Erbschaft unserer Zeit

Das 20. Jahrhundert, dessen geistiges Erbe in dieser Buchreihe geprüft werden soll, hat durch einen unvorstellbaren Verlust an Ethik Geschichte gemacht. Es war uns vorbehalten, die Techniken der Naturbeherrschung so zu entfalten, daß sie auch an der inneren Natur des Menschen keine Grenze mehr fanden und damit das Jahrhundert der Völkermorde ermöglichten. Verdun und Vietnam, Auschwitz und der Archipel Gulag waren die inhumanen Stationen jenes Fortschrittszuges, den wir lieber zu Freud und Benjamin, Picasso und Godard fahren sahen.

Kann man diese Paradoxie in einer Synthese unseres heutigen Wissens aufheben? Die Bände der »Erbschaft unserer Zeit« versuchen es mit einem Zugang, der an die Enzyklopädisten erinnert. Sie gehen auf Vorträge zurück, die bis zur Jahrtausendwende in Berlin gehalten wurden. Führende Wissenschaftler aus unterschiedlichen Disziplinen leisten auf Einladung des Einstein Forums und der Berliner Festspiele GmbH Beiträge zu einer Bilanz der Moderne, die nur einen gemeinsamen Fluchtpunkt kennt: gänzliche Illusionslosigkeit über das Zeitalter – aber dennoch ein rückhaltloses Bekenntnis zu ihm.
--------------------------------
Aufgabe A -> Gib aus den bereitgestellten Zeilen alles von der Zeile mit „pixels, height=699 pixels.“ bis hinunter zur Zeile mit „coordinates (340, 30).“ als Markdown-Tabelle mit den Spalten „Nr.“ und „Zeileninhalt“ aus, wobei leere Zeilen entfallen.
Die nachstehenden Zeilen stehen in keinem Zusammenhang mit dem Textauszug.

Gespeicherte Einträge aus einer Sammlung
--------------------------------
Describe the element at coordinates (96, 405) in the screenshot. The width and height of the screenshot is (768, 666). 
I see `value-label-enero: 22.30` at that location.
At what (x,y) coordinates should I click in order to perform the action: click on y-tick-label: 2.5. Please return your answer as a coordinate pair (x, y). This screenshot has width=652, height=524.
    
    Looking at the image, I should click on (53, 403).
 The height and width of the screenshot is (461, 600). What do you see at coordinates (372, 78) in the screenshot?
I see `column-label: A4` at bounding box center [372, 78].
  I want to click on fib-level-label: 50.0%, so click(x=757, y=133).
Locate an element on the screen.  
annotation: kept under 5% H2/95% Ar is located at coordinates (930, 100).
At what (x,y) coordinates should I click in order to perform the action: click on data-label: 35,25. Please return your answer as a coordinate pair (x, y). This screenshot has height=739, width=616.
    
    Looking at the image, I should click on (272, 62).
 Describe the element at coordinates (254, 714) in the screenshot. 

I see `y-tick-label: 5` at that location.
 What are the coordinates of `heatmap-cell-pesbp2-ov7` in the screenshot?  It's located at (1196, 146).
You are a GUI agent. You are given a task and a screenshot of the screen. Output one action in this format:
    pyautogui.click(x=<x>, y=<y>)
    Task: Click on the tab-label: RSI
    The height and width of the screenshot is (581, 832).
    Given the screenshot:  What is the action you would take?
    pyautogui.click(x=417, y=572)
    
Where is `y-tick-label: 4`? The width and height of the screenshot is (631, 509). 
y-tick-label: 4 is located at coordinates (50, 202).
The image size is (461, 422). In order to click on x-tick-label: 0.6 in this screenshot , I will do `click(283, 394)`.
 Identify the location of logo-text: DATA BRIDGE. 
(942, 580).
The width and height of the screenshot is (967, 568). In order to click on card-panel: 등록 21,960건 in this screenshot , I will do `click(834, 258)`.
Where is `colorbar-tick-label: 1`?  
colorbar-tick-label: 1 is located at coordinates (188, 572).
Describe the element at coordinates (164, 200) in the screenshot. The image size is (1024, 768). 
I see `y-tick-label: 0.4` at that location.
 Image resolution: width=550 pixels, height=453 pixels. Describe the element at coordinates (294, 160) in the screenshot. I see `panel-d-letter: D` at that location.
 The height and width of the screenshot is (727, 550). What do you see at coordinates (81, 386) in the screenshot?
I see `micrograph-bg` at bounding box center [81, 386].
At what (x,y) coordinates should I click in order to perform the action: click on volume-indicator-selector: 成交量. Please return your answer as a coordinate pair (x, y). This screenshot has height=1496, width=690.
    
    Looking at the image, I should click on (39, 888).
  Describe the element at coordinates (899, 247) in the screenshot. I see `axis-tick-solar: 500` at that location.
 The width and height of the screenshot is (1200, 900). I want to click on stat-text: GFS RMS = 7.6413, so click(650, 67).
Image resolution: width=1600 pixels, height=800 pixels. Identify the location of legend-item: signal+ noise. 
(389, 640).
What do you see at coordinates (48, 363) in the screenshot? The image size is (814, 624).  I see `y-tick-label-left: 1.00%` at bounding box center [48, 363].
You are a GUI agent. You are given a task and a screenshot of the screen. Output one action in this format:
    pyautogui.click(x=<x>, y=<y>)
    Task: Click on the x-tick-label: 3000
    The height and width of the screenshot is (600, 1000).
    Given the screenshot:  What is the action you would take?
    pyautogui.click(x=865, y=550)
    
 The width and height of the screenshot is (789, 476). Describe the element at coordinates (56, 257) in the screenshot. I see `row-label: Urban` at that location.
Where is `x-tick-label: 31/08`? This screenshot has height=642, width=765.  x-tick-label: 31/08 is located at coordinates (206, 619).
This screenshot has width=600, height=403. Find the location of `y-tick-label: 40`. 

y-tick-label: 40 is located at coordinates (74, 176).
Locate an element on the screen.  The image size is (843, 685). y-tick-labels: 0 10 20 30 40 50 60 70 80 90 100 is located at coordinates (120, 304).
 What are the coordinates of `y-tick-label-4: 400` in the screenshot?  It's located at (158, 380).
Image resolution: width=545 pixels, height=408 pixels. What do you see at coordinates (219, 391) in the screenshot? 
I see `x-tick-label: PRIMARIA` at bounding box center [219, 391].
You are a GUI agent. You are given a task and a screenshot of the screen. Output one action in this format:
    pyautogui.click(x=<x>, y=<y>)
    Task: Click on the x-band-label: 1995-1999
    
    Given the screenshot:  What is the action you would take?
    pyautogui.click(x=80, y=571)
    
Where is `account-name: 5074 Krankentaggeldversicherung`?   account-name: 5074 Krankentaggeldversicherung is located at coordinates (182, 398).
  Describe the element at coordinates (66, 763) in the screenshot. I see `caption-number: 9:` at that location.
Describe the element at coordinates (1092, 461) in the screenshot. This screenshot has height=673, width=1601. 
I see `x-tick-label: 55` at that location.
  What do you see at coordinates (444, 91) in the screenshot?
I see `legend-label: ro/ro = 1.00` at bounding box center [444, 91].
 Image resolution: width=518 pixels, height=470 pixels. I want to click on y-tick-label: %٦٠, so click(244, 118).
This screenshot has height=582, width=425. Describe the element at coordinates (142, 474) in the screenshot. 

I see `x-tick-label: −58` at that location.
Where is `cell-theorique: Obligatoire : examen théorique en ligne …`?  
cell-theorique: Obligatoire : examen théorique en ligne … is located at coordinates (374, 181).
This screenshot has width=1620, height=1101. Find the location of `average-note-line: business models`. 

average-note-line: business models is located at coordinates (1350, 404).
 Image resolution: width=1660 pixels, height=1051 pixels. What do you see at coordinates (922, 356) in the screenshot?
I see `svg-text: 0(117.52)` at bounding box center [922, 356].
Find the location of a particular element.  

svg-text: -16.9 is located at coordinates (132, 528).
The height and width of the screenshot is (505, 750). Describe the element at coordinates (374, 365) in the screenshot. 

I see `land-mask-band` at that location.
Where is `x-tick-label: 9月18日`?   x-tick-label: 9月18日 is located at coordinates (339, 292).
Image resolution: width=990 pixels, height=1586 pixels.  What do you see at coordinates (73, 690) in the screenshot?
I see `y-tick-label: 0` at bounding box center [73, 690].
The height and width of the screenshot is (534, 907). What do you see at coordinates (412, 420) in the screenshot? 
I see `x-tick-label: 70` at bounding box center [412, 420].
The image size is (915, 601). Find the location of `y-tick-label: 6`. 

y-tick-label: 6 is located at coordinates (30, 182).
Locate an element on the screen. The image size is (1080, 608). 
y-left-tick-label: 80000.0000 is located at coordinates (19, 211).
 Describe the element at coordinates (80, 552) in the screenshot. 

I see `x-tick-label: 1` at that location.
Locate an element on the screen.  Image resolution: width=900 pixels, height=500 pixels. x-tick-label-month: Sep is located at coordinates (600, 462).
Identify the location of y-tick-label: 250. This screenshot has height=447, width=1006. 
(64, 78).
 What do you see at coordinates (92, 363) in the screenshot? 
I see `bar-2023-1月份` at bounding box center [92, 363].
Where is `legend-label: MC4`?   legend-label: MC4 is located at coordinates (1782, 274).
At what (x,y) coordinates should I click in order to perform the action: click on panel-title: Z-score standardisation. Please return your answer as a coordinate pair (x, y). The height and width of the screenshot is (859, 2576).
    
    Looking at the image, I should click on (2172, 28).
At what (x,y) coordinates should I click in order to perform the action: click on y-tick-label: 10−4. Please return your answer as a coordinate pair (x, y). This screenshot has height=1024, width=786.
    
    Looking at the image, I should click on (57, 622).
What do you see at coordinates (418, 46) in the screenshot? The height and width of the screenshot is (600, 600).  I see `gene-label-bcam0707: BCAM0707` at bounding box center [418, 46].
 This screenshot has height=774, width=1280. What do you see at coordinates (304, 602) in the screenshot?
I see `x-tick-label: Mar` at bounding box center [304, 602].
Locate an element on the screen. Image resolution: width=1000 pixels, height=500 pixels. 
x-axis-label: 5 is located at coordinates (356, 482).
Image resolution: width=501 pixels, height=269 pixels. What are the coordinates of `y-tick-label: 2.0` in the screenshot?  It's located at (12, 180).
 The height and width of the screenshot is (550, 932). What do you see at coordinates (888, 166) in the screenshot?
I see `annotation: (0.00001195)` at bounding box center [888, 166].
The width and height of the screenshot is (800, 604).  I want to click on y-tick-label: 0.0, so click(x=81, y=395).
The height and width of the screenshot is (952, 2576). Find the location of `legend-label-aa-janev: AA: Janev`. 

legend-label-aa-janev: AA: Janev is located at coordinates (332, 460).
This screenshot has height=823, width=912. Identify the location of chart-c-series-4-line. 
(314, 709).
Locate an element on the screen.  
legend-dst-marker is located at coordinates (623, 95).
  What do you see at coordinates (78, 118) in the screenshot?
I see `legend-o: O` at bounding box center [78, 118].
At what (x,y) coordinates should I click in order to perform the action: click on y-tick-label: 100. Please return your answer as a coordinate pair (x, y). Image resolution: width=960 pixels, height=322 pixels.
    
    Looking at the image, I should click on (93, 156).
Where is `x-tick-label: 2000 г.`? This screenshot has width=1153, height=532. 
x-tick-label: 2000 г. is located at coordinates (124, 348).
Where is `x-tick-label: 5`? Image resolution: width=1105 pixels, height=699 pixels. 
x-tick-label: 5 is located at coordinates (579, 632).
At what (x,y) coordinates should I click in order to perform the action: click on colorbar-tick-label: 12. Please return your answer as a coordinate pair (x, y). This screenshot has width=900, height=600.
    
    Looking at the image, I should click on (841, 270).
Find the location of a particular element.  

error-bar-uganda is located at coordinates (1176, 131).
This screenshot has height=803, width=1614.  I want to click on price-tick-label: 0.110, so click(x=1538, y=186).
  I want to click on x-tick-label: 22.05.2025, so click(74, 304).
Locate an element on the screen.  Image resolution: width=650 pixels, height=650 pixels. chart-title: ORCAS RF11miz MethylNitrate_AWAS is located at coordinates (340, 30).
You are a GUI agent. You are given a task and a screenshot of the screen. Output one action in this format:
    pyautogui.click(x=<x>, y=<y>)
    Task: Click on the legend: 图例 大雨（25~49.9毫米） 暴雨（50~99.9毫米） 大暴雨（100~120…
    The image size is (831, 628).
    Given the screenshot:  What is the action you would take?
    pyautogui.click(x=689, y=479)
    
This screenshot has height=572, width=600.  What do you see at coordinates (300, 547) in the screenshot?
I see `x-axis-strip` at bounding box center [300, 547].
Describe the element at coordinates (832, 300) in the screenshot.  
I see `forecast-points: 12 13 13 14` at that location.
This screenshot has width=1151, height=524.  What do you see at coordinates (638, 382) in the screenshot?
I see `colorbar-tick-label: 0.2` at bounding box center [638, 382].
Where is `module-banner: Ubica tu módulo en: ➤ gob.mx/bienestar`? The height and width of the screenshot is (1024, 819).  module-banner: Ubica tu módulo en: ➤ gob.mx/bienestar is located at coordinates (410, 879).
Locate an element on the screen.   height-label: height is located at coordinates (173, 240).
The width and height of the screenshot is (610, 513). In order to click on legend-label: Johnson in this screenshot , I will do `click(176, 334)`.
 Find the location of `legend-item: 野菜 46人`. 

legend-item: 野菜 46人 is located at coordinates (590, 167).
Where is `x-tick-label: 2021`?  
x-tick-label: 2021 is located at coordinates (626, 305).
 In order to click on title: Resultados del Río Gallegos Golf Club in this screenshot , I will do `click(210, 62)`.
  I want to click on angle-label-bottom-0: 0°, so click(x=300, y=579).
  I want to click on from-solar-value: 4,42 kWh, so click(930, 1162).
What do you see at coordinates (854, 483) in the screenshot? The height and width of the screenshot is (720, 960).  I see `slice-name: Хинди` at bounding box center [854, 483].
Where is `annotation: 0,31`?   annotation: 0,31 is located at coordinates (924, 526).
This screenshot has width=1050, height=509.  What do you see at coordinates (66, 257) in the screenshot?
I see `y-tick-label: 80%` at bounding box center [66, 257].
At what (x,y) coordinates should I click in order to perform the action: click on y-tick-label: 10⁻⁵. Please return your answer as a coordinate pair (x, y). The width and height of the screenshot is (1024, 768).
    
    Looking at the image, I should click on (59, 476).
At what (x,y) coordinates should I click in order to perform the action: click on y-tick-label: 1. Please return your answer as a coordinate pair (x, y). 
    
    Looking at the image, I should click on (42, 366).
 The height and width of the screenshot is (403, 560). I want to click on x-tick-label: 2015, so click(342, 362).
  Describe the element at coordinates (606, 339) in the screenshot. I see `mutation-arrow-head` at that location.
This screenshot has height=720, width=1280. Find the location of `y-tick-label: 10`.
--------------------------------
Aufgabe B -> Überarbeite im Textauszug alles von „Kann man diese“ bis hinunter zu „Bekenntnis zu ihm.“, indem du „Enzyklopädisten“ durch „Aufklärer“ ersetzt, und gib den Abschnitt so wieder.

Erwartete Antwort A ->
| Nr. | Zeileninhalt |
|---|---|
| 1 | Where is `x-tick-label: 5`? Image resolution: width=1105 pixels, height=699 pixels.  |
| 2 | x-tick-label: 5 is located at coordinates (579, 632). |
| 3 | At what (x,y) coordinates should I click in order to perform the action: click on colorbar-tick-label: 12. Please return your answer as a coordinate pair (x, y). This screenshot has width=900, height=600. |
| 4 |     Looking at the image, I should click on (841, 270). |
| 5 | Find the location of a particular element.   |
| 6 | error-bar-uganda is located at coordinates (1176, 131). |
| 7 | This screenshot has height=803, width=1614.  I want to click on price-tick-label: 0.110, so click(x=1538, y=186). |
| 8 |   I want to click on x-tick-label: 22.05.2025, so click(74, 304). |
| 9 | Locate an element on the screen.  Image resolution: width=650 pixels, height=650 pixels. chart-title: ORCAS RF11miz MethylNitrate_AWAS is located at coordinates (340, 30). |

Erwartete Antwort B ->
Kann man diese Paradoxie in einer Synthese unseres heutigen Wissens aufheben? Die Bände der »Erbschaft unserer Zeit« versuchen es mit einem Zugang, der an die Aufklärer erinnert. Sie gehen auf Vorträge zurück, die bis zur Jahrtausendwende in Berlin gehalten wurden. Führende Wissenschaftler aus unterschiedlichen Disziplinen leisten auf Einladung des Einstein Forums und der Berliner Festspiele GmbH Beiträge zu einer Bilanz der Moderne, die nur einen gemeinsamen Fluchtpunkt kennt: gänzliche Illusionslosigkeit über das Zeitalter – aber dennoch ein rückhaltloses Bekenntnis zu ihm.